## REQUIRED WORK
Look below for the line that contains "Choose Imap entry in provider dropdown" and the line that contains "The height and width of the screenshot is (613, 607).", then restate both of them and every line in between, exactly. No picture goes in the copy.

Records from a data source
——

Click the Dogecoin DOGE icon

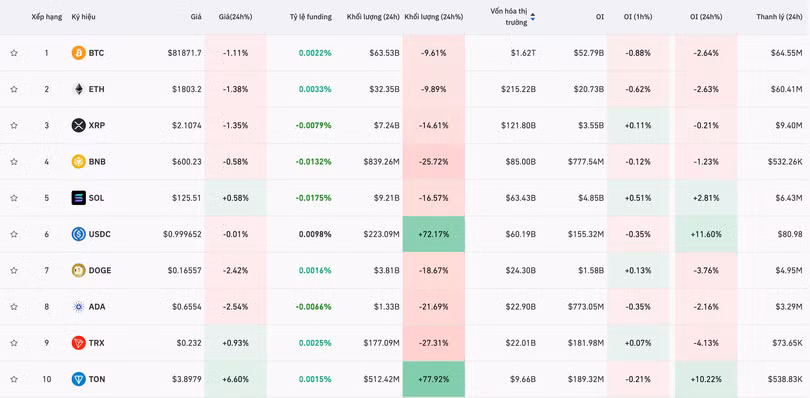(x=79, y=270)
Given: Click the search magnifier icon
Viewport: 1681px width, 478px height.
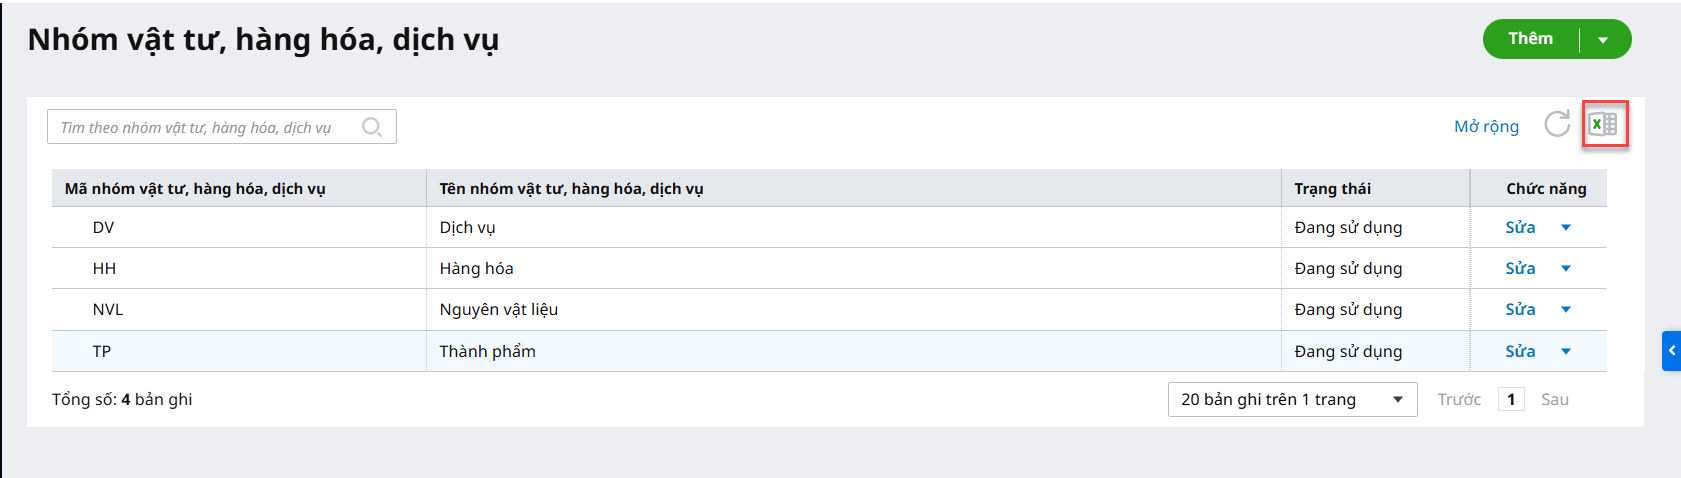Looking at the screenshot, I should (x=372, y=127).
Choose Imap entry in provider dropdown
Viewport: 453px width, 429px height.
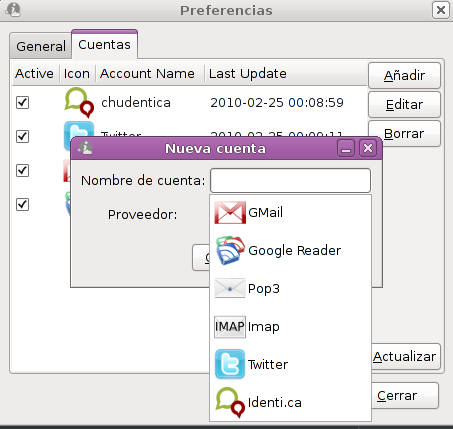pos(290,327)
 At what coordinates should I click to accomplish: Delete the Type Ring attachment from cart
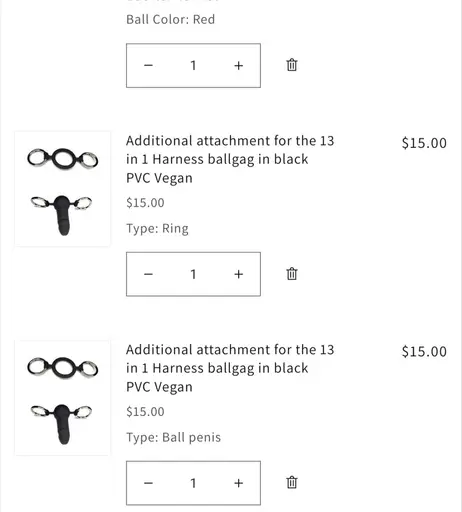tap(292, 274)
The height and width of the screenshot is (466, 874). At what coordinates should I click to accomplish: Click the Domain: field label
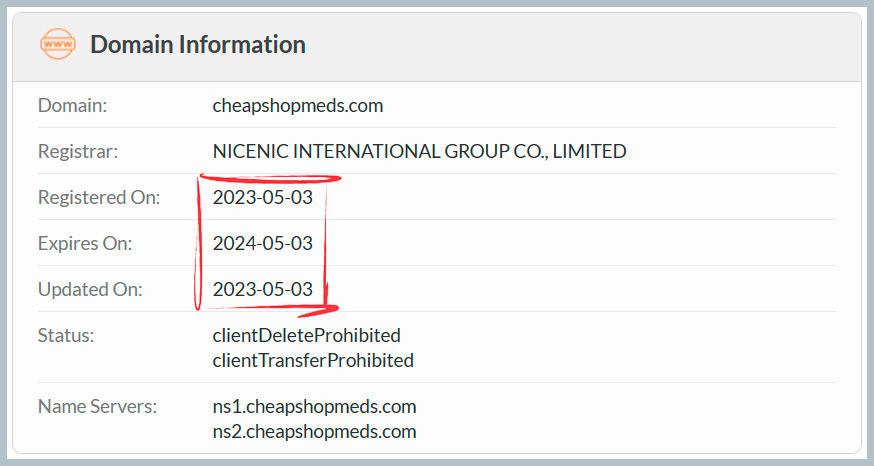(x=72, y=105)
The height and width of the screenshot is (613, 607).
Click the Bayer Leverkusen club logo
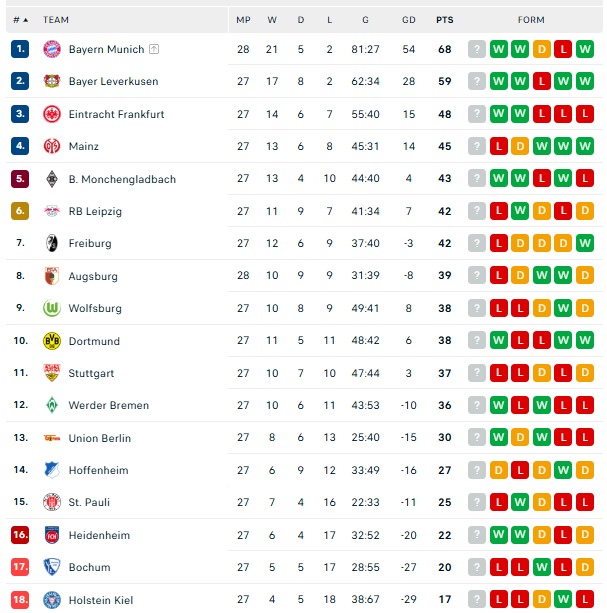click(x=52, y=81)
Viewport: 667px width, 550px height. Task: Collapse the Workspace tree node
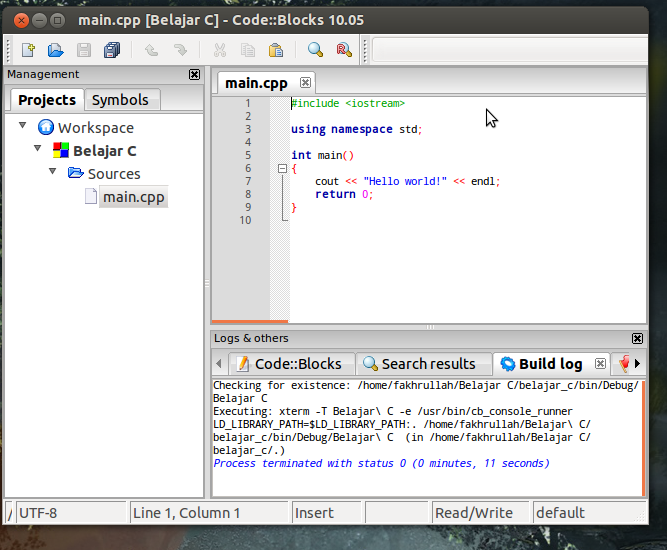click(23, 127)
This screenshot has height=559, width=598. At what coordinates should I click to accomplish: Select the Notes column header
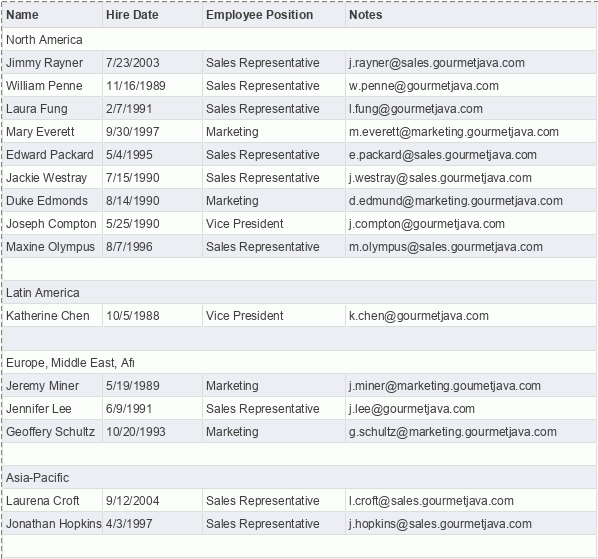point(472,15)
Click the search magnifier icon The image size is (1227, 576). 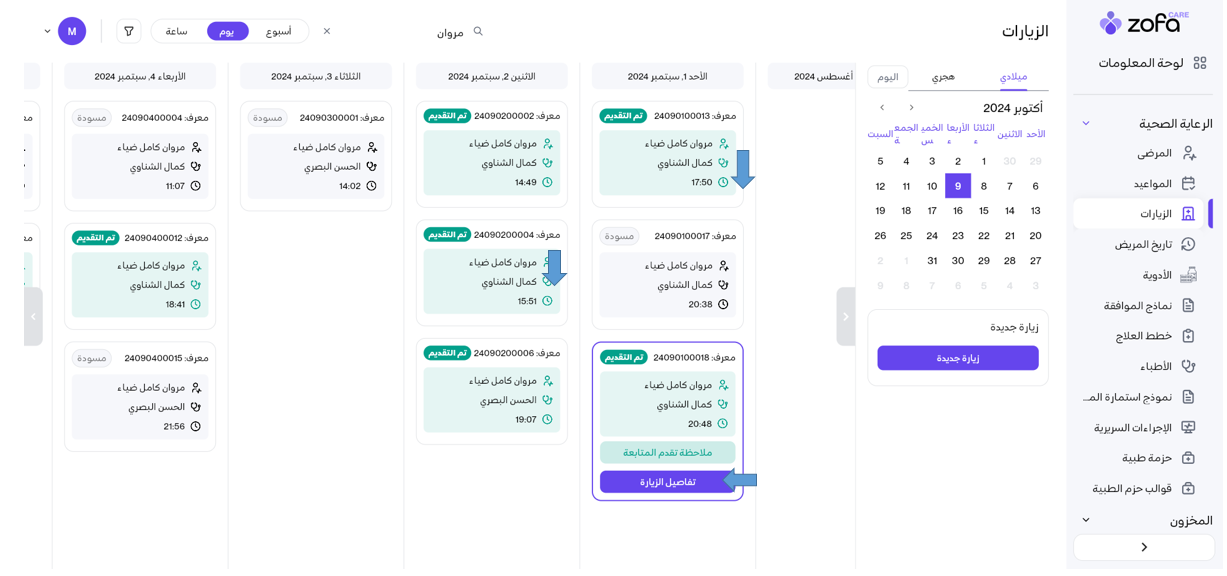click(x=478, y=32)
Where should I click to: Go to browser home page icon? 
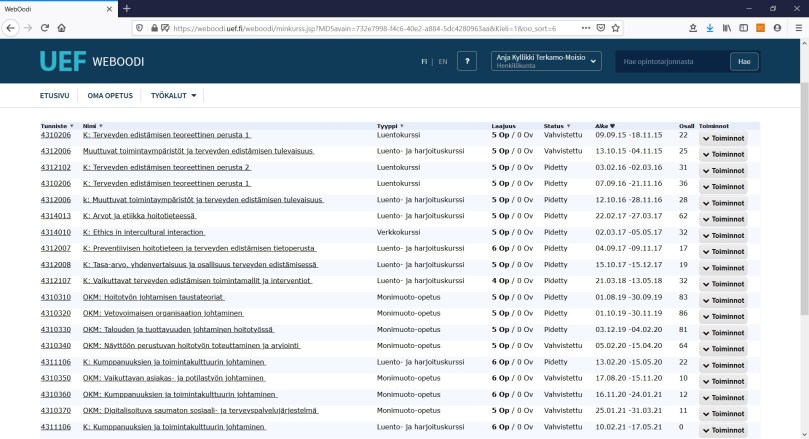point(63,28)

——

## OUTPUT FOR THIS TASK
Choose Imap entry in provider dropdown
Viewport: 453px width, 429px height.
pos(290,327)
 At what coordinates should I click to accomplish: Delete the Type Ring attachment from cart
tap(292, 274)
The height and width of the screenshot is (466, 874). At what coordinates should I click to accomplish: Click the Domain: field label
(x=72, y=105)
The height and width of the screenshot is (613, 607).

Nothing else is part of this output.